TASK OBJECTIVE
Copy the entries below in full, keeping them exactly as they are.

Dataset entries
++++

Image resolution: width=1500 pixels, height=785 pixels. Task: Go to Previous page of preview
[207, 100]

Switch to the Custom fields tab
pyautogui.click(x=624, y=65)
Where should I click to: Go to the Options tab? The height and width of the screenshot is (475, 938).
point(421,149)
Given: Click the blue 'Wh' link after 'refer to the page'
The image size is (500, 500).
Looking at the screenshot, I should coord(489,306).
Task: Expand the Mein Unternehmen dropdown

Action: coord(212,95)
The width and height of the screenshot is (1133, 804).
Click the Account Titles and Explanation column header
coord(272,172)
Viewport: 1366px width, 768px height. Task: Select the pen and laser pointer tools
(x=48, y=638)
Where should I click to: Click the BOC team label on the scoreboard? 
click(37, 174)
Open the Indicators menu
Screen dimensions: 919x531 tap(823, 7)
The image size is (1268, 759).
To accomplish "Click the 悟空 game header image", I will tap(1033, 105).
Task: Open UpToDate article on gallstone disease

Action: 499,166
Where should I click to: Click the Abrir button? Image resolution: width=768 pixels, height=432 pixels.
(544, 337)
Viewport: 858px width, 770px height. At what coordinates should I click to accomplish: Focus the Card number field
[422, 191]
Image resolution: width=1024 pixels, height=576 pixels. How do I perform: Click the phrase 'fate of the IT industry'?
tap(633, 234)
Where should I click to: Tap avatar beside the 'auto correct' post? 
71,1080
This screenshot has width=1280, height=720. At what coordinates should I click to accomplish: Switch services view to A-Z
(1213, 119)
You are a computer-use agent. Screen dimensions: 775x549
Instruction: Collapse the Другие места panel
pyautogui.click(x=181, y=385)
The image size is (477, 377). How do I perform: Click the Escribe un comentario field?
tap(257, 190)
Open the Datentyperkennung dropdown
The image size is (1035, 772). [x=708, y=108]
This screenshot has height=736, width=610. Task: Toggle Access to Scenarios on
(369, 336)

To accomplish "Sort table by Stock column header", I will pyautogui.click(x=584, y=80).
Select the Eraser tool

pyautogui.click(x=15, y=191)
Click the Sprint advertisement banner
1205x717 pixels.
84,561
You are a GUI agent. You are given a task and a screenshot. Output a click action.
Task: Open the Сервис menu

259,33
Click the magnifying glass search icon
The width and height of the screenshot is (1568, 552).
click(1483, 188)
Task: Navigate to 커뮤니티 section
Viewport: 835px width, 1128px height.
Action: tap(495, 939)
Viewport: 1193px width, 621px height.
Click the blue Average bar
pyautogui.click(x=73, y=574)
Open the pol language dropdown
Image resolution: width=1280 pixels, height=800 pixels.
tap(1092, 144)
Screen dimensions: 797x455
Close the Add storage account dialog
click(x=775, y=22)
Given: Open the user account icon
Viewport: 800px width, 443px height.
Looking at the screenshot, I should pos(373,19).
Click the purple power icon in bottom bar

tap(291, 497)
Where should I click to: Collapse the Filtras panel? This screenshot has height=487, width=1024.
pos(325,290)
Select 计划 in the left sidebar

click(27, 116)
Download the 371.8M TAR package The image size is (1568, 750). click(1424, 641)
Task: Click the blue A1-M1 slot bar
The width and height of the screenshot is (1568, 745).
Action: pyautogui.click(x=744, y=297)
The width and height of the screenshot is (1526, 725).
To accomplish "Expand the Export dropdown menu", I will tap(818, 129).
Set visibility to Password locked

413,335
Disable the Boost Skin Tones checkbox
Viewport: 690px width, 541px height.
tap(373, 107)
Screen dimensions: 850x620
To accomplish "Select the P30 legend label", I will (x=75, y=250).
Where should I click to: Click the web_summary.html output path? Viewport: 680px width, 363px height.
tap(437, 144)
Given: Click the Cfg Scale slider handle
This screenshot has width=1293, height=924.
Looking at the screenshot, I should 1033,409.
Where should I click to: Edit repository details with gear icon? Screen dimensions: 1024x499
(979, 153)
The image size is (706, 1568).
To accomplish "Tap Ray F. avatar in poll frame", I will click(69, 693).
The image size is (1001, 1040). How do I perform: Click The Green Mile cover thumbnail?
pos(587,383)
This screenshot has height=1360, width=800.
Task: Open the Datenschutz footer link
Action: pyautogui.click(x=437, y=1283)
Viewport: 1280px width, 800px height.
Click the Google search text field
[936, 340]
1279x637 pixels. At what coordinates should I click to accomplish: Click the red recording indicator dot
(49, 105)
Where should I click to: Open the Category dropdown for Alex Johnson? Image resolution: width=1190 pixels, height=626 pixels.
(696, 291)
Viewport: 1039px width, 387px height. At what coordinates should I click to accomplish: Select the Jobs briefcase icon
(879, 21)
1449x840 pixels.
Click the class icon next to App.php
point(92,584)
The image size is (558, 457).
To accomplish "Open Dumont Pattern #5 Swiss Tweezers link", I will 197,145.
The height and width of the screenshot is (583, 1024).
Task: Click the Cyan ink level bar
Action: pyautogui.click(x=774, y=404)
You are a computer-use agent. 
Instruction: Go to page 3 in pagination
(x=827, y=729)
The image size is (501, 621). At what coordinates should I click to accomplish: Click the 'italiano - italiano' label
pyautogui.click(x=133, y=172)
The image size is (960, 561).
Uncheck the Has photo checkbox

++++

ANSWER BOX
Image resolution: width=1500 pixels, height=785 pixels. Task: Go to Previous page of preview
[207, 100]

Switch to the Custom fields tab
pyautogui.click(x=624, y=65)
Where should I click to: Go to the Options tab? The height and width of the screenshot is (475, 938).
point(421,149)
Given: Click the blue 'Wh' link after 'refer to the page'
The image size is (500, 500).
Looking at the screenshot, I should coord(489,306).
Task: Expand the Mein Unternehmen dropdown

Action: coord(212,95)
The width and height of the screenshot is (1133, 804).
Click the Account Titles and Explanation column header
coord(272,172)
Viewport: 1366px width, 768px height. Task: Select the pen and laser pointer tools
(x=48, y=638)
Where should I click to: Click the BOC team label on the scoreboard? 
click(37, 174)
Open the Indicators menu
Screen dimensions: 919x531 tap(823, 7)
The image size is (1268, 759).
To accomplish "Click the 悟空 game header image", I will tap(1033, 105).
Task: Open UpToDate article on gallstone disease

Action: 499,166
Where should I click to: Click the Abrir button? Image resolution: width=768 pixels, height=432 pixels.
(544, 337)
Viewport: 858px width, 770px height. At what coordinates should I click to accomplish: Focus the Card number field
[422, 191]
Image resolution: width=1024 pixels, height=576 pixels. How do I perform: Click the phrase 'fate of the IT industry'?
tap(633, 234)
Where should I click to: Tap avatar beside the 'auto correct' post? 
71,1080
This screenshot has width=1280, height=720. At what coordinates should I click to accomplish: Switch services view to A-Z
(1213, 119)
You are a computer-use agent. Screen dimensions: 775x549
Instruction: Collapse the Другие места panel
pyautogui.click(x=181, y=385)
The image size is (477, 377). How do I perform: Click the Escribe un comentario field?
tap(257, 190)
Open the Datentyperkennung dropdown
The image size is (1035, 772). [x=708, y=108]
This screenshot has height=736, width=610. Task: Toggle Access to Scenarios on
(369, 336)

To accomplish "Sort table by Stock column header", I will pyautogui.click(x=584, y=80).
Select the Eraser tool

pyautogui.click(x=15, y=191)
Click the Sprint advertisement banner
1205x717 pixels.
84,561
You are a GUI agent. You are given a task and a screenshot. Output a click action.
Task: Open the Сервис menu

259,33
Click the magnifying glass search icon
The width and height of the screenshot is (1568, 552).
click(1483, 188)
Task: Navigate to 커뮤니티 section
Viewport: 835px width, 1128px height.
Action: tap(495, 939)
Viewport: 1193px width, 621px height.
Click the blue Average bar
pyautogui.click(x=73, y=574)
Open the pol language dropdown
Image resolution: width=1280 pixels, height=800 pixels.
tap(1092, 144)
Screen dimensions: 797x455
Close the Add storage account dialog
click(x=775, y=22)
Given: Open the user account icon
Viewport: 800px width, 443px height.
Looking at the screenshot, I should pos(373,19).
Click the purple power icon in bottom bar

tap(291, 497)
Where should I click to: Collapse the Filtras panel? This screenshot has height=487, width=1024.
pos(325,290)
Select 计划 in the left sidebar

click(27, 116)
Download the 371.8M TAR package The image size is (1568, 750). click(1424, 641)
Task: Click the blue A1-M1 slot bar
The width and height of the screenshot is (1568, 745).
Action: pyautogui.click(x=744, y=297)
The width and height of the screenshot is (1526, 725).
To accomplish "Expand the Export dropdown menu", I will tap(818, 129).
Set visibility to Password locked

413,335
Disable the Boost Skin Tones checkbox
Viewport: 690px width, 541px height.
tap(373, 107)
Screen dimensions: 850x620
To accomplish "Select the P30 legend label", I will (x=75, y=250).
Where should I click to: Click the web_summary.html output path? Viewport: 680px width, 363px height.
tap(437, 144)
Given: Click the Cfg Scale slider handle
This screenshot has width=1293, height=924.
Looking at the screenshot, I should 1033,409.
Where should I click to: Edit repository details with gear icon? Screen dimensions: 1024x499
(979, 153)
The image size is (706, 1568).
To accomplish "Tap Ray F. avatar in poll frame", I will click(69, 693).
The image size is (1001, 1040). How do I perform: Click The Green Mile cover thumbnail?
pos(587,383)
This screenshot has height=1360, width=800.
Task: Open the Datenschutz footer link
Action: pyautogui.click(x=437, y=1283)
Viewport: 1280px width, 800px height.
Click the Google search text field
[936, 340]
1279x637 pixels. At what coordinates should I click to accomplish: Click the red recording indicator dot
(49, 105)
Where should I click to: Open the Category dropdown for Alex Johnson? Image resolution: width=1190 pixels, height=626 pixels.
(696, 291)
Viewport: 1039px width, 387px height. At what coordinates should I click to accomplish: Select the Jobs briefcase icon
(879, 21)
1449x840 pixels.
Click the class icon next to App.php
point(92,584)
The image size is (558, 457).
To accomplish "Open Dumont Pattern #5 Swiss Tweezers link", I will 197,145.
The height and width of the screenshot is (583, 1024).
Task: Click the Cyan ink level bar
Action: pyautogui.click(x=774, y=404)
You are a computer-use agent. 
Instruction: Go to page 3 in pagination
(x=827, y=729)
The image size is (501, 621). At what coordinates should I click to accomplish: Click the 'italiano - italiano' label
pyautogui.click(x=133, y=172)
The image size is (960, 561).
Uncheck the Has photo checkbox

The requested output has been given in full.